Thursday, 24 September 2015

What would it be like to be

"super intelligent"? I don't know. I'm not.
I read an article about Terry Tao a couple of days ago. He's a mathematician, born and bred here. He won the Field's Medal - the "Nobel Prize" for Mathematics. He went to school with people I know. They didn't know him.
Oh, they met him. One of them was even in the same class for a while but although they knew him in the way that anyone might know a classmate they didn't know him at all.
"You sort of knew him but then he'd say something to the teacher that the rest of us didn't get at all. I'm not sure the teacher always got it. They kicked him up a couple of years after that and we lost sight of him. Then he went off to uni instead."

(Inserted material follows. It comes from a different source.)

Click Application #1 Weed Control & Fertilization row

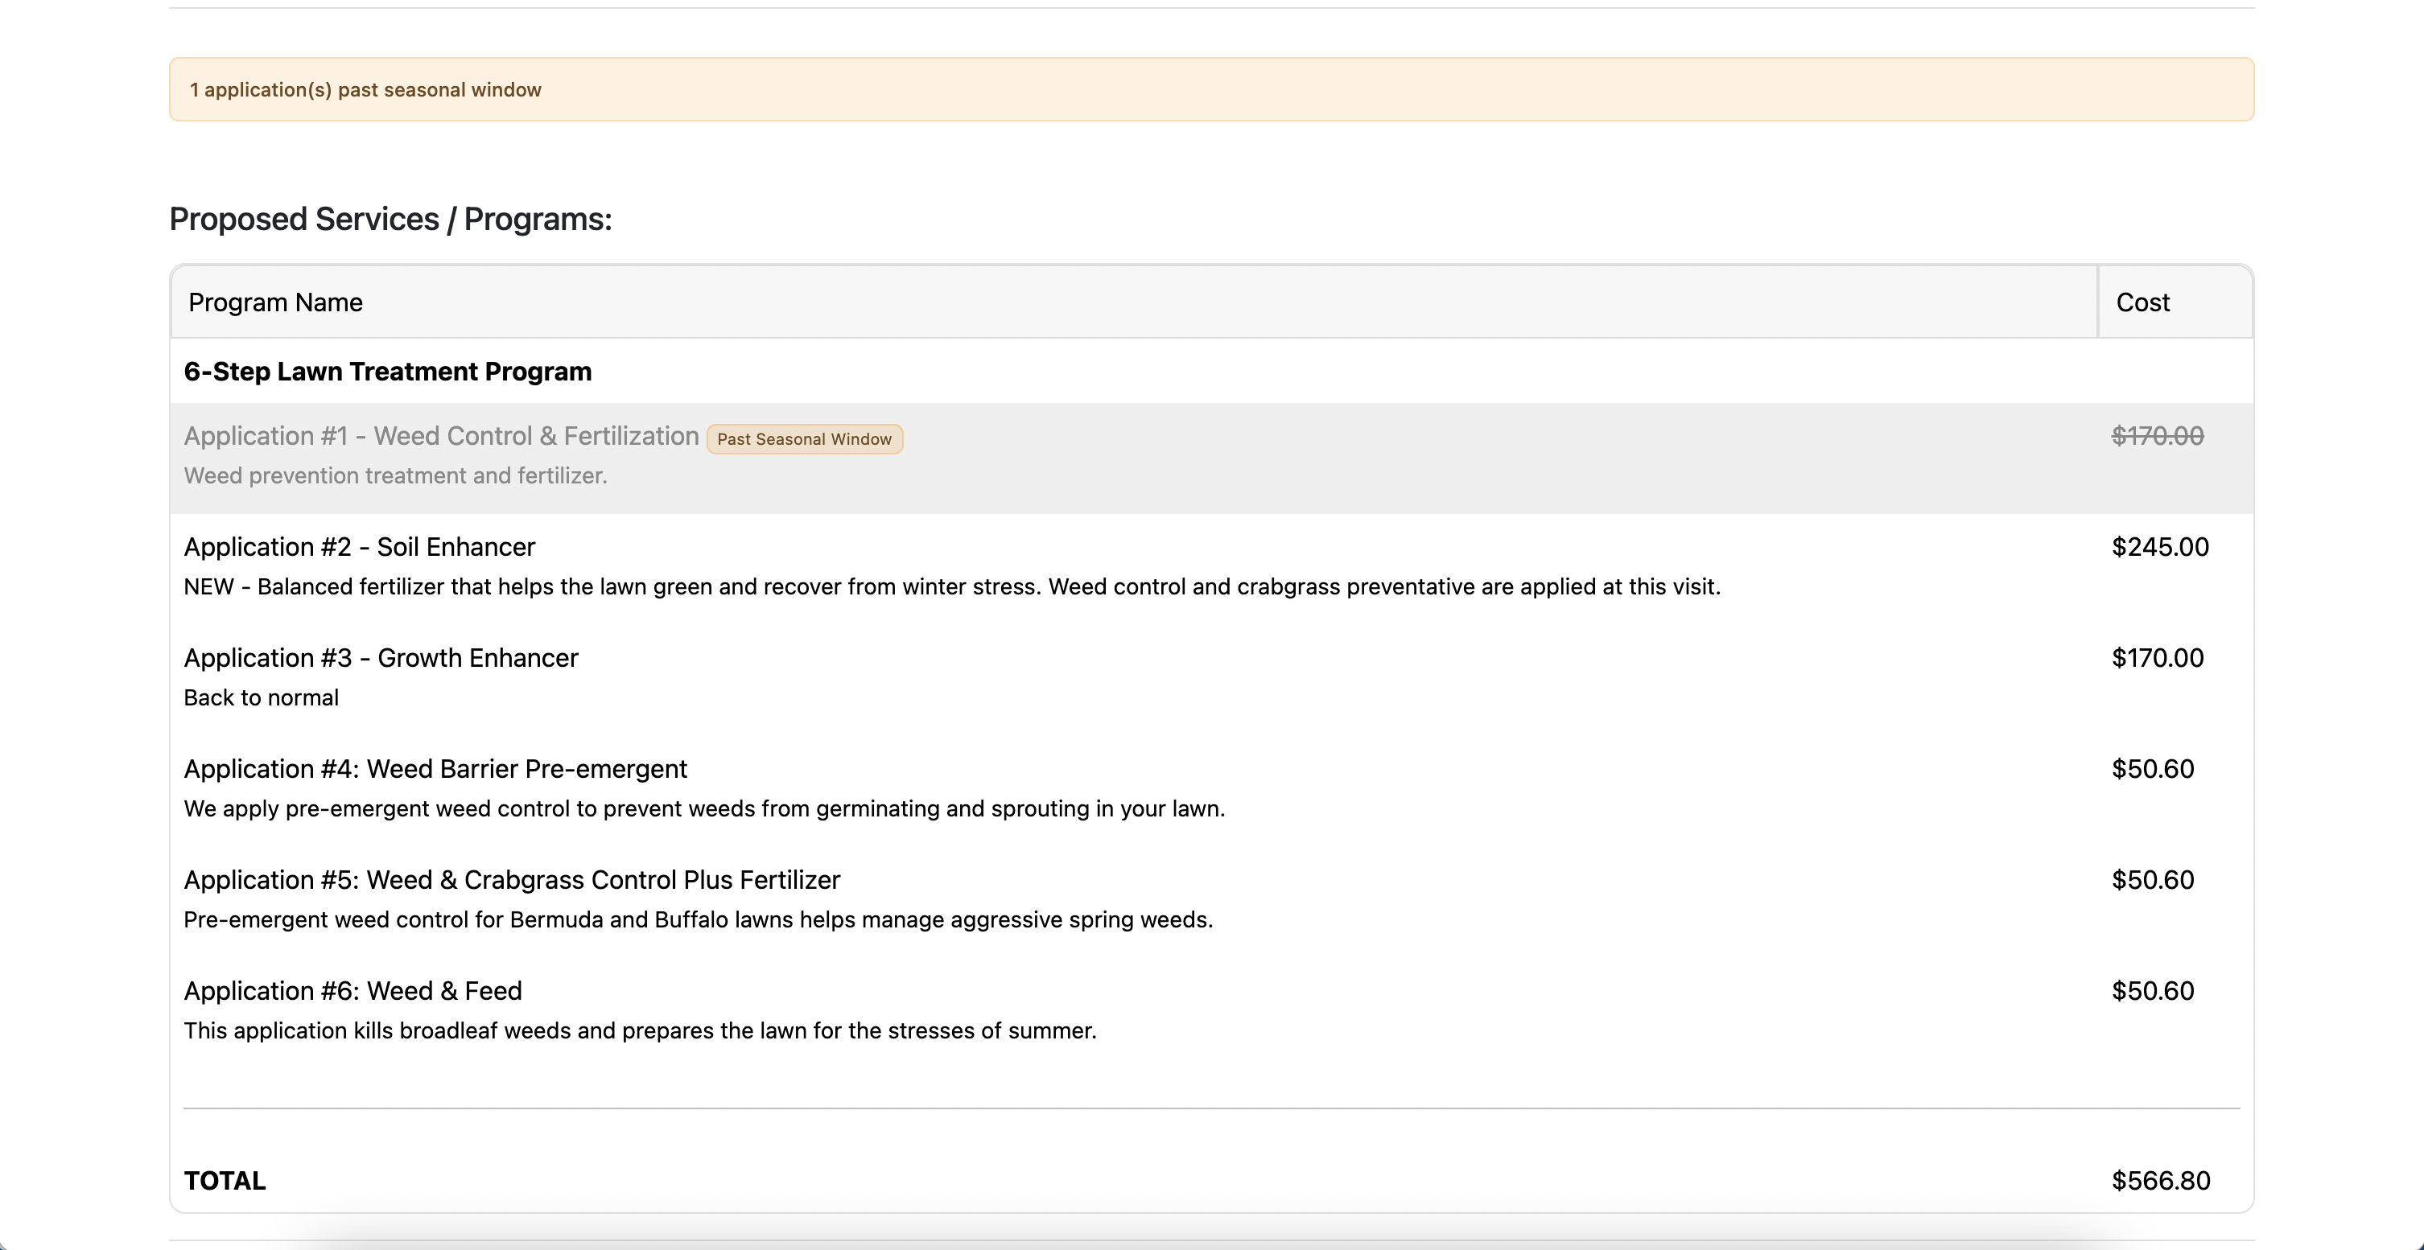click(x=440, y=436)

He did go to university early. He had his doctorate at about twenty years of age. I don't envy him. I think he must have been pretty lonely - although he might not have recognised that. It wasn't all easy for him according to the article.
I have a friend who would probably be considered "super intelligent" too. She went to university a year earlier than the average. She could have gone a year before that but she chose to wait. She did not waste the intervening year. She went off to a foreign country, taught English and learned another language. She speaks seven languages fluently enough to be both an interpreter and translator in them at the highest levels. She can also make herself understood in at least five more. In her rare time off she can often be found at a school for profoundly intellectually disabled children who have very limited communication skills. It's an extraordinary contrast.

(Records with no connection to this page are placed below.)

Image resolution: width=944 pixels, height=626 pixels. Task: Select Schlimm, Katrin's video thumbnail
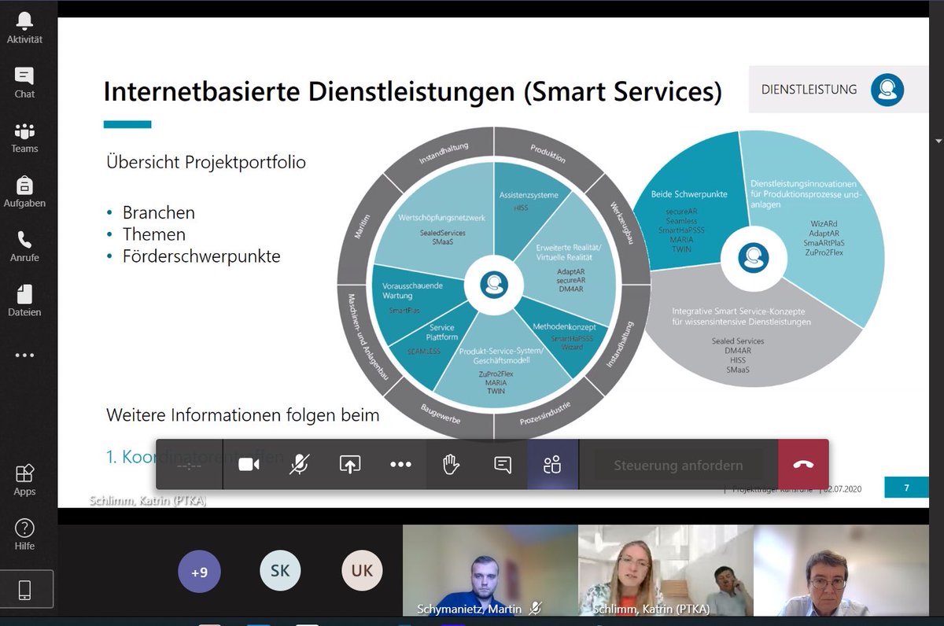(x=665, y=571)
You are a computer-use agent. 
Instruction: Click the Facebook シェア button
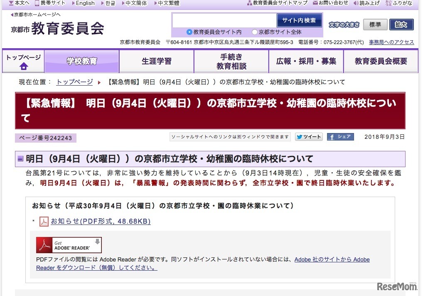coord(340,136)
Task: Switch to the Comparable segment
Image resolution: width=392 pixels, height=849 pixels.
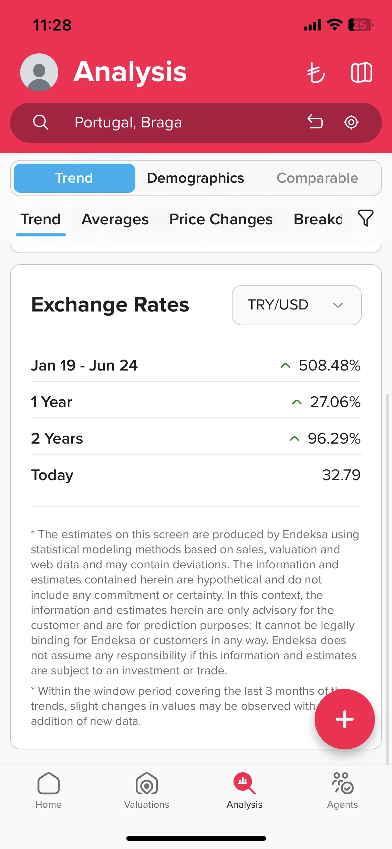Action: tap(317, 178)
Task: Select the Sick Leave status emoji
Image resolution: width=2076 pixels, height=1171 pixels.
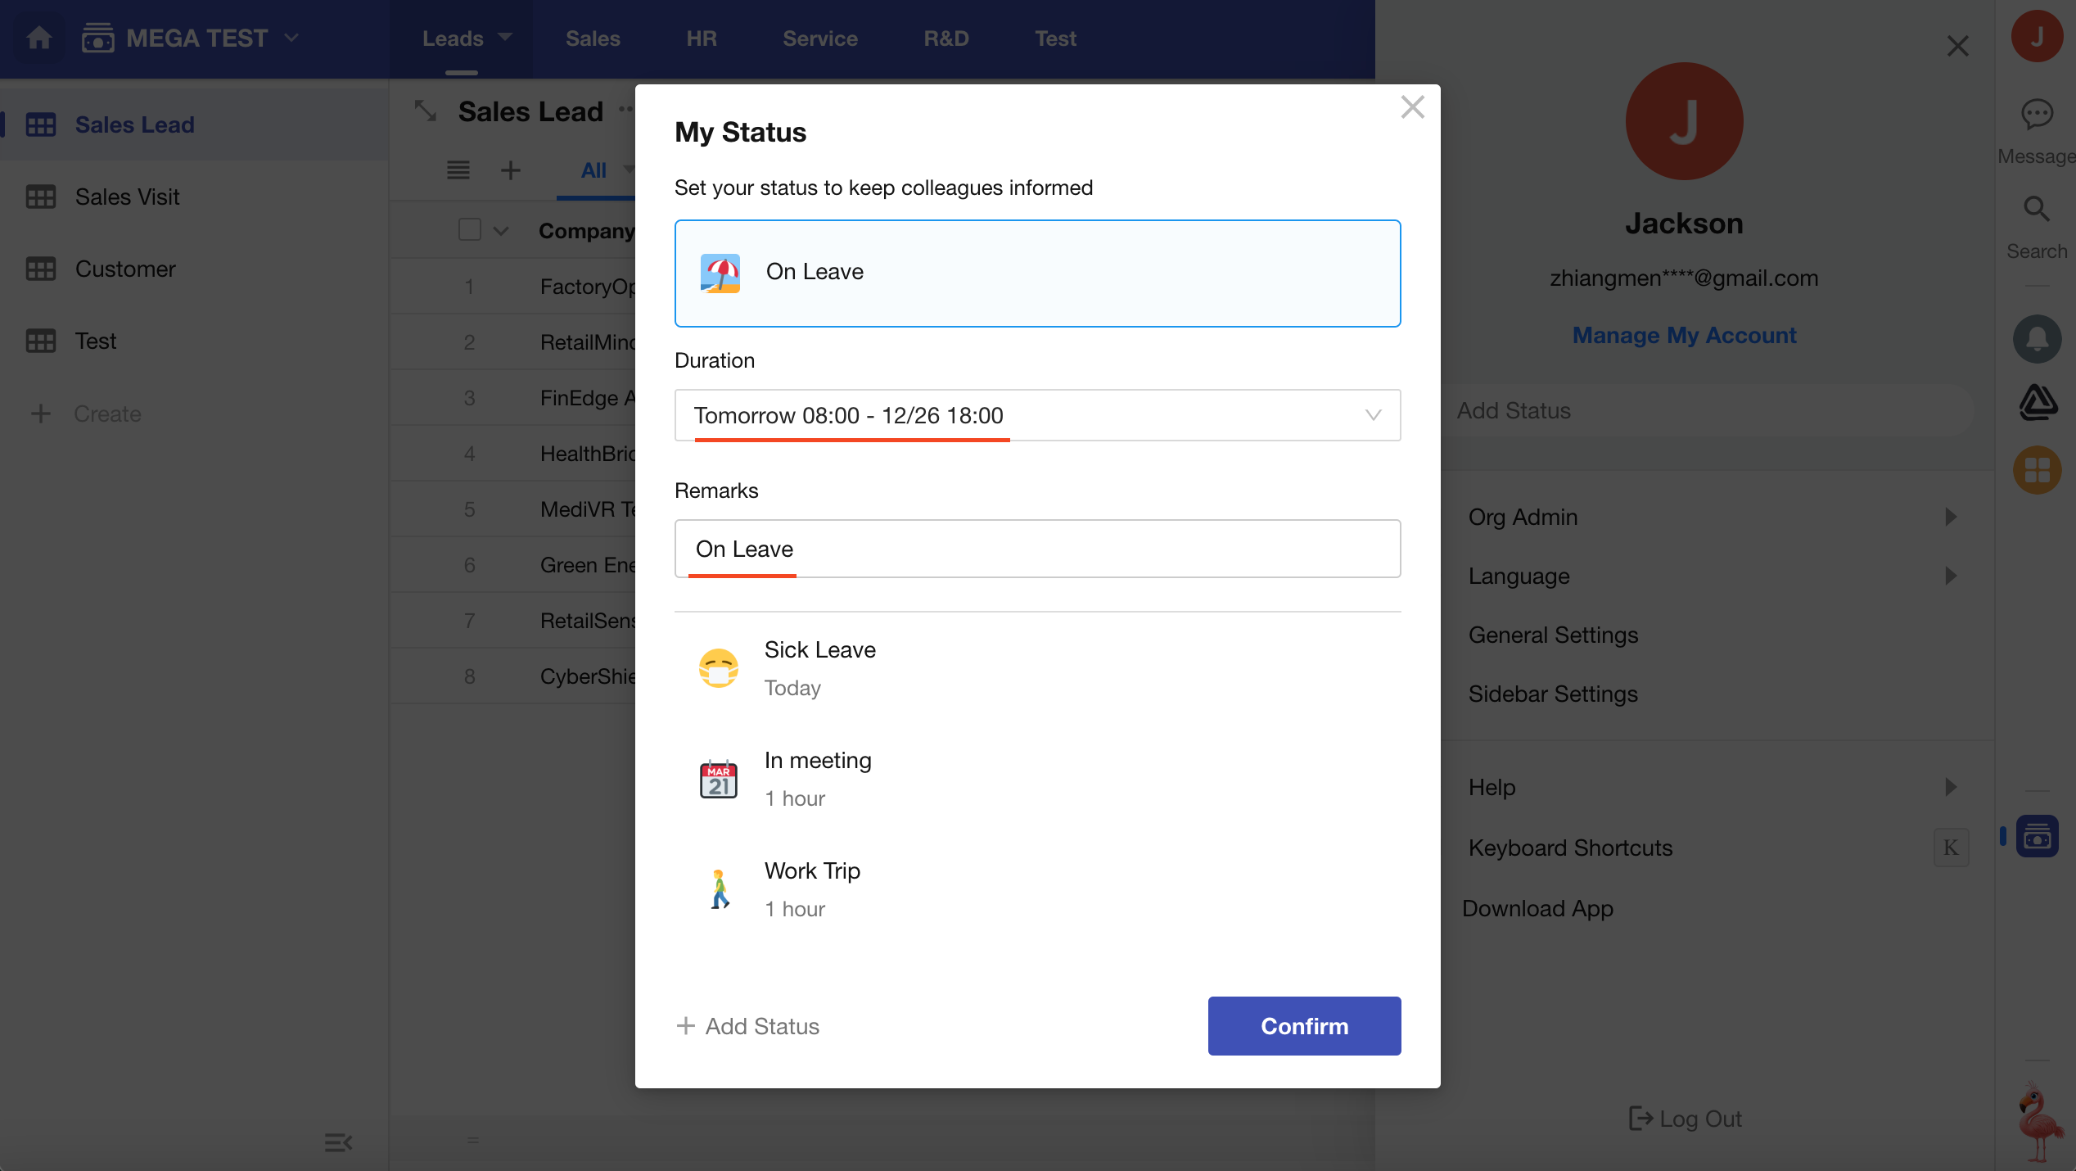Action: tap(719, 668)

I know her IQ is very, very high. It is on of those almost off the scale ones which generally have "experts" swooping. She avoided most of the problems because she didn't - for entirely unrelated and unavoidable reasons - go to school until she was thirteen. By then she had learned to hide her intellectual capacity from everyone but her guardian and the people who helped her learn. I won't say they taught her because, once she could read, she really taught herself. We talked about it once. It was not something she wanted to boast about. It bothered her. She was and often is lonely. Other people simply don't think the way she thinks. She tries to understand them but, oddly, the profoundly disabled children seem to understand her better than most people.
I sent her the article I had read on Terry Tao and she e-mailed me this morning with, "What I find interesting is what the article doesn't say."
Yes, I found that interesting too. It doesn't say that people like her and Terry still need to work - and work hard. It doesn't say anything about the increased responsibility which goes, or should go, with being that intelligent. 
And it doesn't say anything about the need for friendship and support. Just being "super-intelligent" is not enough. People need more than that.